De heer Dochy heeft het woord.
Minister, dank u wel. Dat is nu net een van de problemen, natuurlijk: de veiligheidszone die werd afgebakend, wordt soms even doorsneden door de pleziervaart. Dat is ook een van de redenen waarom de stad Nieuwpoort zich verzet tegen de ligging van de zeeboerderij. Die ligt heel dicht en op een plaats die normaal werd bevaren door de vele pleziervaartuigen die in de haven van Nieuwpoort aanwezig zijn. Ook kunnen er zich eventueel zaken manifesteren die betrekking hebben op de werken zelf. Ik begrijp echter dat u daarvoor verwijst naar een veiligheidscoördinator, naar de federale overheid. Ik zal dan ook de zaak verder aankaarten op dat niveau.

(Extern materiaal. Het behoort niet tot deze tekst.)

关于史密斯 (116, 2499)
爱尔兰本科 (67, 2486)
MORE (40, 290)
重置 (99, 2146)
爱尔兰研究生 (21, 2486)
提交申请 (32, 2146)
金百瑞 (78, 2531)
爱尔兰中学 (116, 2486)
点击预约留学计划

Het is natuurlijk zo dat de stad Nieuwpoort nog altijd een procedure lopen heeft bij de Raad van State. Logischerwijze is er dan nog altijd een zekere vijandigheid ten aanzien van diegenen die reeds aan het bouwen zijn, ondanks het feit dat de procedure loopt. Ze mogen dat natuurlijk doen. Ik hoop echter dat, als de procedures eenmaal zijn beslecht voor de rechter, wat de uitspraak ook is, men gevolg gevend aan die uitspraak van de Raad van State dan toch wel tot een modus vivendi kan komen en er een beter overleg kan zijn tussen de stad enerzijds en Colruyt Group anderzijds. Minister, ik kom daar dan later nog op terug, maar dat zal dan vermoedelijk opnieuw met minister Crevits zijn. Welke rol kan zij als minister van Visserij in dezen spelen om tot een goed overleg te komen, en tot een meerwaarde voor het project in een eventueel aangepaste vorm, afhankelijk van de uitspraak van de Raad van State, zodat dit een toekomst kan hebben?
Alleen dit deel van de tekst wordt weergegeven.